Lauren Dickason, 40, an orthopedic physician, killed her 2year-old twins Maya and Karla, and their older sister Liane, 6, in Parkside, a suburb of Timaru, on Thursday, Stuff.co.nz reported:.
Dickason was charged in the slaughter late Friday local time and will appear in the Timaru District Court on The newspaper reported this on Saturday morning.
Laurens husband, Graham Dickason, an orthopedic surgeon, found the bodies when he returned home shortly before 10 a.m. Thursday.
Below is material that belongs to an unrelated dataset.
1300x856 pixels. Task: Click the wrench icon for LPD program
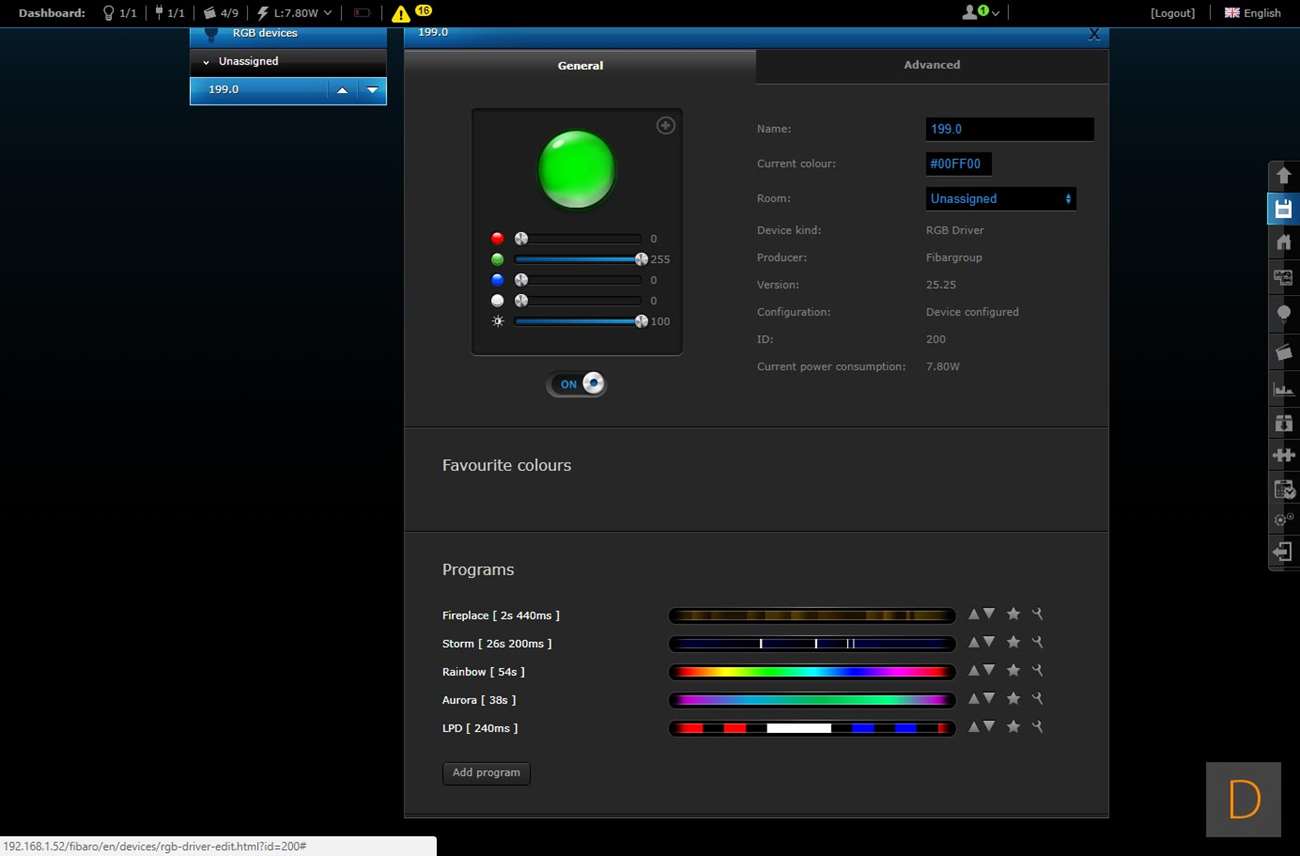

He called for help while neighbors heard him yell and yell, “Is this really happening?”
Emergency services were quickly on the scene, but the girls could not be rescued, according to the report.
Their mother was taken to nearby Timaru Hospital for treatment, where she was mentioned in stable condition Friday, the outlet reported.
The family arrived in New Zealand in end of August and was only in Timaru for passed a week after departure isolation and quarantine, if required for travelers to the country during the pandemic.
In a statement, Local Police Detective Superintendent Scott Anderson assured the… community that the murders stemmed from “a tragic isolated incident and we are not looking for” anyone otherwise.” No further information over the gruesome murders was given.
Both parents worked in the Pretoria East Hospital in South Africa before coming to New Zealand, according to their Facebook profiles. She also recently celebrated their 15th wedding anniversary, Stuff reported.
In a statement, Lauren Dickason’s parents, Wendy and Malcolm Fawkes, from South Africa, told Stuff they were “devastated” over the tragedy.
“The extended are families in a state of shock as we try to understand what happened. We ask for your prayers and support in this very difficult time,” they said.
“We would also ask for privacy when we battle to come terms with what happened. We would like to thank the staff of Timaru Hospital for their support in this difficult time…and the New Zealand Police for their attention to this matter.”
Maria Mandy Sibanyoni, who worked as the children’s caretaker for three years in their Pretoria home, told the Sunday Times she was “crushed” over what happened.
“I’ve never seen one” fight in Which family of whatever,” she said. “We treated each other like family. I was family at. there was nothing wrong.”
She said she had last spoken met Lauren in June as the family prepared for their move to New Zealand.
“The last When I saw her, everything was in order and she was happy to go,” said Sibanyoni. “We have been through a lot” with Laurens. I was always with her, telling her not to worry over the children, mostly one [who underwent several surgeries for a problem with her lip], and to trust in Mr. I was her shoulder to lean on on.”
“I have shared a lot” of stuff with Laurens. Now I’m broke. I will not make it.”